1. That’s the default presumption (rather than someone doing networking for their current role)
2. Where “looking for another job” is a point of contention
Any good senior engineer should be keeping in touch with others in the industry. And good teams are made up of people with good communication skills who want to be there.
I wouldn't load the site at work because I wouldn't want to signal to my employer that I was looking for another job. I very deliberately didn't accept invites from management at my last employer (small company, ~25 people) until I didn't work there anymore. I wouldn't want them to get a notification if I suddenly revised my profile because maybe I'm shopping around for a new job, for example.
A lot of the bad policies were implemented when getting LinkedIn ready for sale to boost the short term gains and maximize the sale price, once sold it was hard to reverse the policies in order to maintain a healthy market long term. They do kinda have a mini-monopoly / cornered market so they were able to milk that for money.
In the last 20 years “peer to peer”, “Uber for X”, “gamification” and now of course “AI” were the must have tech memes. Back in the day O’Reilly had a conference dedicated to the revolution of… XML.

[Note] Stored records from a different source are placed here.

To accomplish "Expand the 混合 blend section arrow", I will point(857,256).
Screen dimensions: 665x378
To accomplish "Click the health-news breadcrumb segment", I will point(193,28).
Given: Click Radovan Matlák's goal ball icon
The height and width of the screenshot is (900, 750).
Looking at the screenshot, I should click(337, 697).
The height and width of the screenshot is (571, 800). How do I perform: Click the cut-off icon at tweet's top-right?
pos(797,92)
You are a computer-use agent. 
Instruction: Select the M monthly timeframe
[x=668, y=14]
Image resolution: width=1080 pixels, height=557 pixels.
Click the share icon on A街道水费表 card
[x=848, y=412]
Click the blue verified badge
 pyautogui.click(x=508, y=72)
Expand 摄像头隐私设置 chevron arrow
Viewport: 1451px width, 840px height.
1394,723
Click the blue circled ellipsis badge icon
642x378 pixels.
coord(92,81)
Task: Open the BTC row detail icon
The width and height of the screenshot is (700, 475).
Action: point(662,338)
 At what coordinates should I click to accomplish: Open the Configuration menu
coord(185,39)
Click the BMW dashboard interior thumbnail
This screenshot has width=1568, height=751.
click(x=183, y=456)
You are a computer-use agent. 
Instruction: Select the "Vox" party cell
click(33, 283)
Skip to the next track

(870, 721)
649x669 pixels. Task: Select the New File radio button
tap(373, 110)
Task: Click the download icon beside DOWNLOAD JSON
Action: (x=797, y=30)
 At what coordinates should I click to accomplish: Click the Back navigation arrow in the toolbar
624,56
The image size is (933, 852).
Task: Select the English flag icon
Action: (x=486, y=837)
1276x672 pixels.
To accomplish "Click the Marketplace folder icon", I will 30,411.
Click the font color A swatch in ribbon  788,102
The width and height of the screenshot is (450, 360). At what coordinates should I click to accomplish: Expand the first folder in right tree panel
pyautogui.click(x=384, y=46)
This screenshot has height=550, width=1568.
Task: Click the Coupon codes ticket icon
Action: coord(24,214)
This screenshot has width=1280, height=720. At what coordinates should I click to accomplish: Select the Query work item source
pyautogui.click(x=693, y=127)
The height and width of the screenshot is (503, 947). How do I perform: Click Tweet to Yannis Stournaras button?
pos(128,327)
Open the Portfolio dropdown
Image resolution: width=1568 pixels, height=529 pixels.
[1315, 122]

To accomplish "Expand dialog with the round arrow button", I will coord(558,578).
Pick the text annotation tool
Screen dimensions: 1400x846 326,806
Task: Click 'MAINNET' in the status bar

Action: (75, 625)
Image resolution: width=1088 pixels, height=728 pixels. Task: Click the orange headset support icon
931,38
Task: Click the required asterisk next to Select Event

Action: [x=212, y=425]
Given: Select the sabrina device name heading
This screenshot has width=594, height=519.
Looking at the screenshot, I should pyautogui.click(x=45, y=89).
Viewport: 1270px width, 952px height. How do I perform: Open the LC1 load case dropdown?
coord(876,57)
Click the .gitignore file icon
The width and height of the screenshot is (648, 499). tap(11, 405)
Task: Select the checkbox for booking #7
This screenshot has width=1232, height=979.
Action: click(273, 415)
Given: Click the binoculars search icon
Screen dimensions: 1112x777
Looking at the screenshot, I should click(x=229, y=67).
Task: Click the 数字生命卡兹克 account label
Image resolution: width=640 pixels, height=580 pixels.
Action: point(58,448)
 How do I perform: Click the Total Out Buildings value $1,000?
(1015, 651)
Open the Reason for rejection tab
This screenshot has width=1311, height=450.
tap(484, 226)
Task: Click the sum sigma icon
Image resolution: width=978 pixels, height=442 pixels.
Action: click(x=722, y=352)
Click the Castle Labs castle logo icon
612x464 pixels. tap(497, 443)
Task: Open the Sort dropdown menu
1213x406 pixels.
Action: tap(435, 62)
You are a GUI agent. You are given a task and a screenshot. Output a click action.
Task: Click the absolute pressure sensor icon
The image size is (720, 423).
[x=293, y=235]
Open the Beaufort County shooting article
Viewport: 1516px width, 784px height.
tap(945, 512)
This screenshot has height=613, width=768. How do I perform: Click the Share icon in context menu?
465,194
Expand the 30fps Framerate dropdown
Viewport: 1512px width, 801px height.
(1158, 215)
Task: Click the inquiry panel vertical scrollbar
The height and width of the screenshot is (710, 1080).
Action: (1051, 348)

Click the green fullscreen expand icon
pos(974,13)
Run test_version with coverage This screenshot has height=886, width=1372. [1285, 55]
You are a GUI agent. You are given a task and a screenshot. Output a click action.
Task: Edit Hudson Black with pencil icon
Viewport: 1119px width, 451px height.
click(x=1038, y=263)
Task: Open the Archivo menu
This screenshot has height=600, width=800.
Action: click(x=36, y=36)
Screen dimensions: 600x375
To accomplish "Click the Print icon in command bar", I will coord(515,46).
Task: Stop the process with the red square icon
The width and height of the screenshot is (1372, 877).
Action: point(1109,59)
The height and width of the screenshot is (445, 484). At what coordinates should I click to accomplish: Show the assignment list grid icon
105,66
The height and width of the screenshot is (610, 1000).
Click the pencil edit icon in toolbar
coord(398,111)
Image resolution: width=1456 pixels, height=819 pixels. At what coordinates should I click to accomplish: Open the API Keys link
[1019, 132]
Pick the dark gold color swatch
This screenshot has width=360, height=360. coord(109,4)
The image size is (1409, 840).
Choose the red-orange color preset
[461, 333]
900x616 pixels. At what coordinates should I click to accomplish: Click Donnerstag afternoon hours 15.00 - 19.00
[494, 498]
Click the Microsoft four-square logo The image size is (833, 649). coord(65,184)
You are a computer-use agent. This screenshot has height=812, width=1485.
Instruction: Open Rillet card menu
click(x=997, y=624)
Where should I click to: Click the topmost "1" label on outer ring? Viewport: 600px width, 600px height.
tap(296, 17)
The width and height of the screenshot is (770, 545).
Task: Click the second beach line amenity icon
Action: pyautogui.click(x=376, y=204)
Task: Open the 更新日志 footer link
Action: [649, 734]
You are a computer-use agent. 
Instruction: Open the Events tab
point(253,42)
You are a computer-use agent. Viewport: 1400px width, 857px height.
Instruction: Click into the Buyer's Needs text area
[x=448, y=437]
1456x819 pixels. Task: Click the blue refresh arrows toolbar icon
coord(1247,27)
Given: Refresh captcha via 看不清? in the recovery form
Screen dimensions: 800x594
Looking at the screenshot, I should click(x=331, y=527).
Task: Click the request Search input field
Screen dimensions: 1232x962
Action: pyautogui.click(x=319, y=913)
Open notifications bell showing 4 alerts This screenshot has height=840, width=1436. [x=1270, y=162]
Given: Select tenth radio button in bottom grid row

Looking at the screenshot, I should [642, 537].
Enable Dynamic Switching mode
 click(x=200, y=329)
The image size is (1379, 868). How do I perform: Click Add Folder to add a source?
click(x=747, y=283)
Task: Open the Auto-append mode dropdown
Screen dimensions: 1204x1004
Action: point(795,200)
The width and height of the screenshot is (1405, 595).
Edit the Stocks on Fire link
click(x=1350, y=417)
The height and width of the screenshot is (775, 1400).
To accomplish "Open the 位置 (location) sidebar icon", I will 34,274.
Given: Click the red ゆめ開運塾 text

Social was just another one. Now, even the social companies are kinda moving past social. It’s more about hoarding attention. But when Microsoft was shoveling money at Gartner, we had guys coming in dropping books about how the social enterprise would revolutionize business.
If I'm not mistaken, LinkedIn has options for all of this. You can edit your profile with or without a notification post. You can select "show open to being hired only to people outside your company".
Not that I have great (or any) love for the platform, but if I understood you right, these things aren't really issues.
If they hate you, they're less likely to go through a termination process including severance.
I used to always worry about them finding out. Now, I'm having trouble not blurting it out from the rooftops.
But agreed, it is getting harder and harder to dig to the gems.